• EXERCISE DESCRIPTION:
Convert the items below into a Markdown table with the columns Row and Line, one numbered row per line. Skip blank lines and leave out the pictures.

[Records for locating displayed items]
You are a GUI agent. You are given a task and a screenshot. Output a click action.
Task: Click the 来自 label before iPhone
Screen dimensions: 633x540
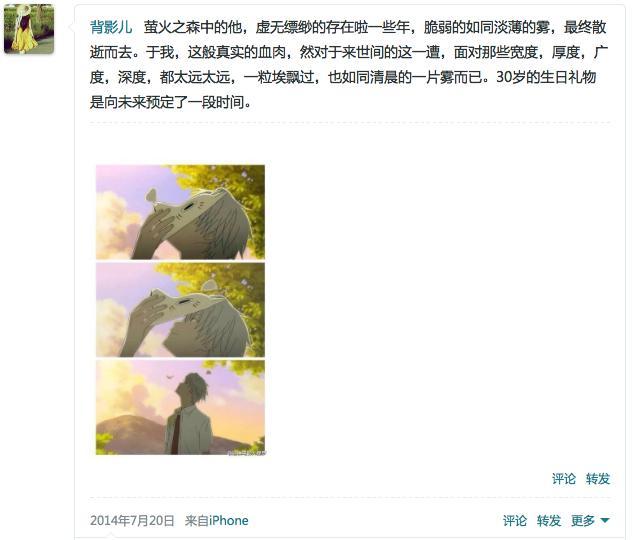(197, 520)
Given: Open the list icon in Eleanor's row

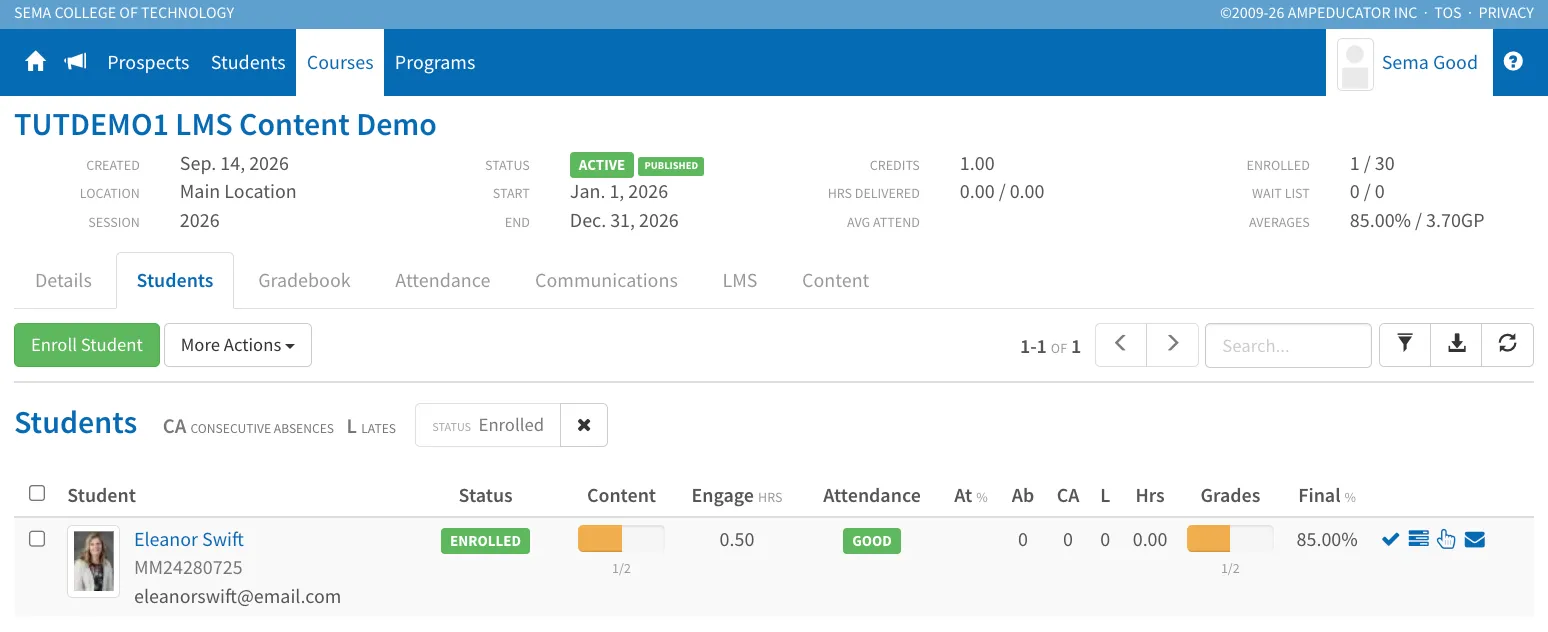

• COMPLETE ANSWER:
| Row | Line |
|---|---|
| 1 | You are a GUI agent. You are given a task and a screenshot. Output a click action. |
| 2 | Task: Click the 来自 label before iPhone |
| 3 | Screen dimensions: 633x540 |
| 4 | (197, 520) |
| 5 | Given: Open the list icon in Eleanor's row |